About six months—two of them mostly fuelled by Honey Butter Chip consumption, and I think if those first two months were measured out in terms of daily portions of Honey Butter Chips recommended for a healthy lifestyle, that would adjust the writing time to six or seven years.
2. What was the most challenging thing about writing the book?
Getting started. I feel like I always say that, but this time around there were four false starts as opposed to the usual one or two.
3. Where, when, and how often do you write?
For some reason during my first reading of this question my brain added an additional word: ‘why’ do I write as part of the question...how scary. I usually write in bed, daily, until I’ve finished writing the book. But a good portion of Gingerbread was written sitting on the floor, in a chair with no legs but excellent back support, with a very low standing desk for my laptop. I’m still not sure what it was about the posture and the position that made some act of imaginative grace feel more possible—and I’m not saying I ended up pulling any off—but it might work for others, so I’d recommend it.
4. What was the most unexpected thing about the publication process?
How pretty the finished copy of the book looks, and how good it is to hold.
5. What are you reading right now?
I just finished Carleton Bulkin’s quicksilver-fine translation of Vladislav Vančura’s Marketa Lazarová, and you should read it too! It’s difficult to describe the narrative tone—tones, really—but this book’s combination of earthiness, the sublime, the infernal, and the wryly metafictional is the most involving I’ve come across in a while.

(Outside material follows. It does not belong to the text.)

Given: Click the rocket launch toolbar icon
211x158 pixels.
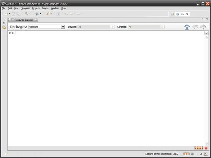Looking at the screenshot, I should tap(48, 14).
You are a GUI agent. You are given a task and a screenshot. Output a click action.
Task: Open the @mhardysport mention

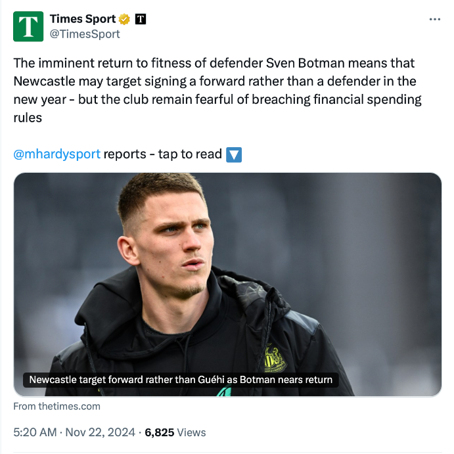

6. Which author, in your opinion, deserves wider recognition?
Kuzhali Manickavel! Prose like a thrown knife with gossamer wings. Funny, tender, piercing, marvelous.
7. What is one thing you’d change about the literary community and/or the publishing business?
I don’t see either as being in stasis; I suppose the best you can hope for are that the changes are the ones necessary for continued survival.
8. What is the biggest impediment to your writing life?
The thought of having to explain what I’ve done. Or have what I’ve done explained to me, ahhhhh.
9. What trait do you most value in an editor (or agent)?
An acute sense of the absurd.
10. What’s the best piece of writing advice you’ve ever heard?
To pay no attention to writing advice?